Saved data entries:
Content starts
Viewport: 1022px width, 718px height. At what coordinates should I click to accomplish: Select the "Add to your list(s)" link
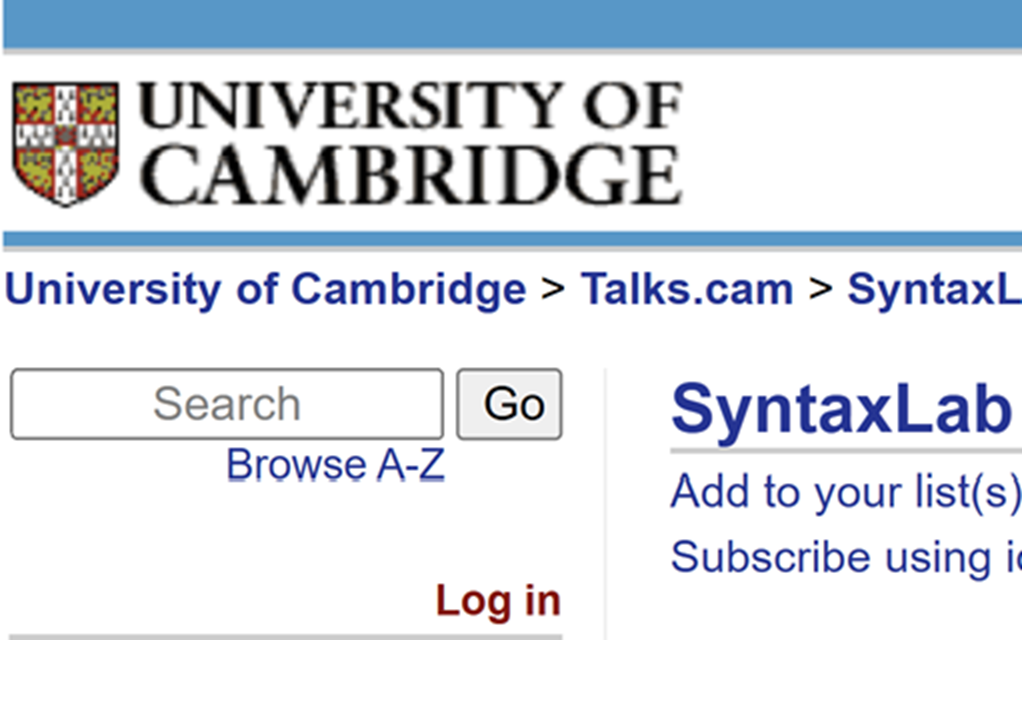point(845,492)
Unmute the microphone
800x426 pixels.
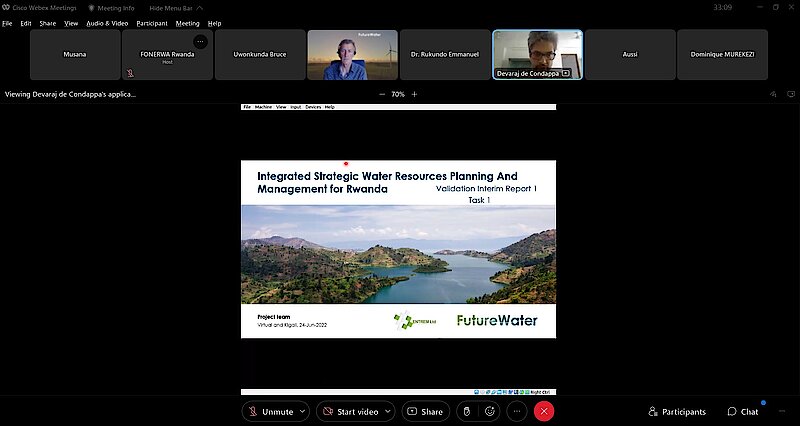271,411
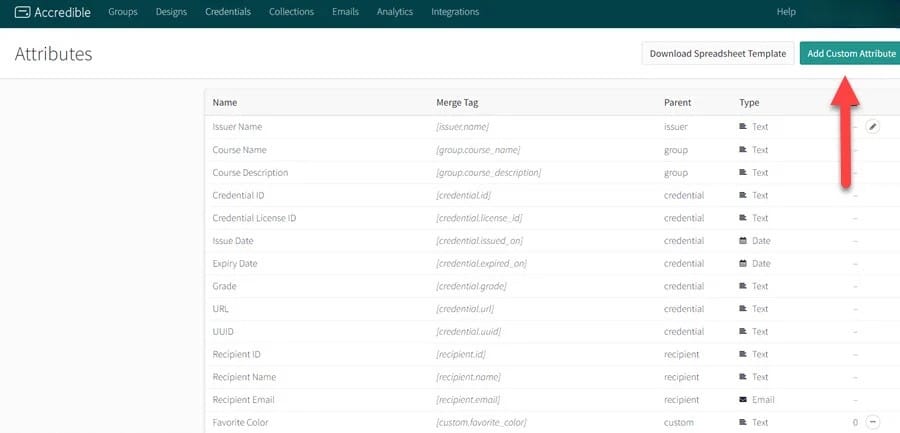Viewport: 900px width, 433px height.
Task: Click the pencil edit icon for Issuer Name
Action: [872, 127]
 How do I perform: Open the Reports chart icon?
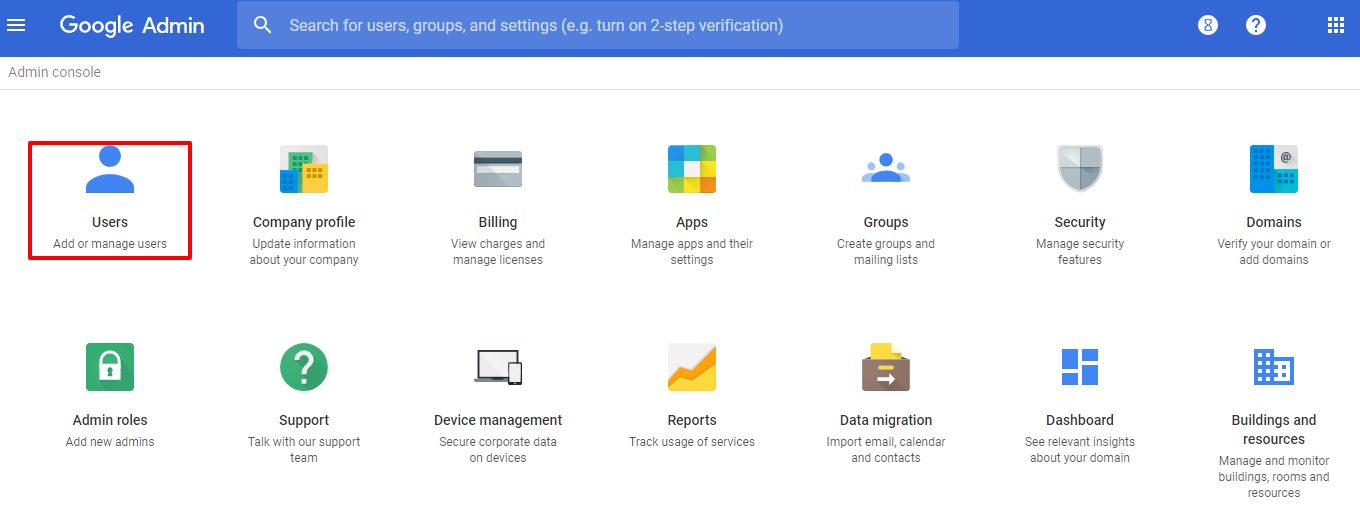point(692,367)
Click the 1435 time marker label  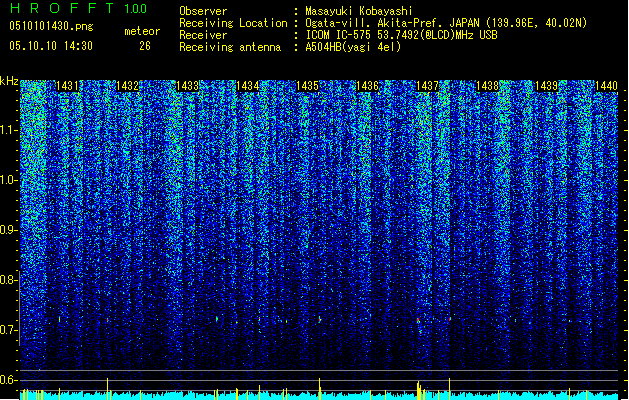pyautogui.click(x=307, y=86)
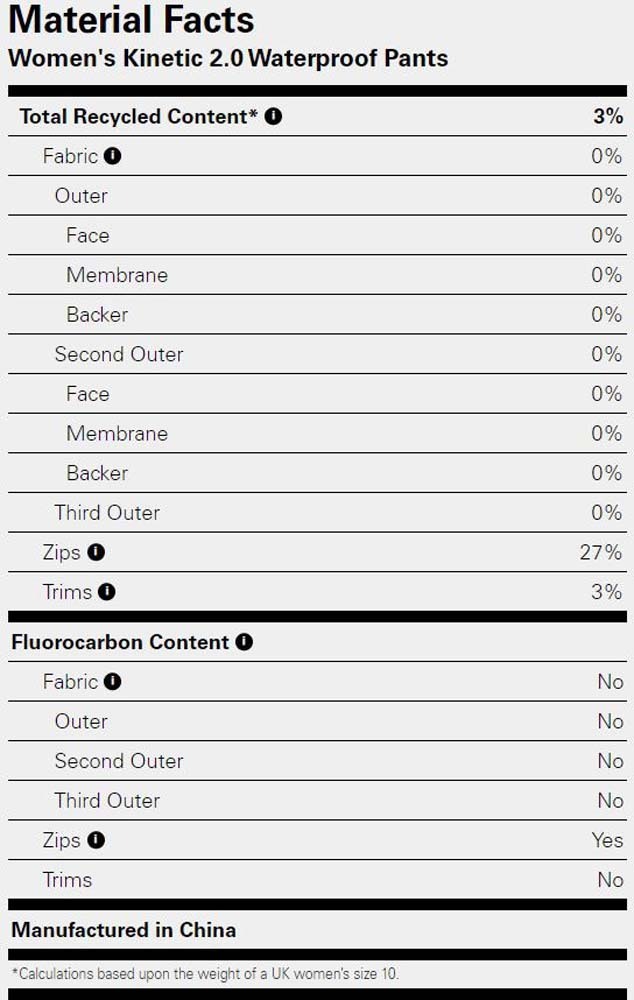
Content ends
What you have to do: Exactly as they appear, please return only the lines from the first line of the records through the line containing "Unmute the microphone", both included, leaving out all pictures.

Solution below:
Viewport: 1022px width, 718px height. At what coordinates should I click to accomplish: Select the "Add to your list(s)" link
point(845,492)
Unmute the microphone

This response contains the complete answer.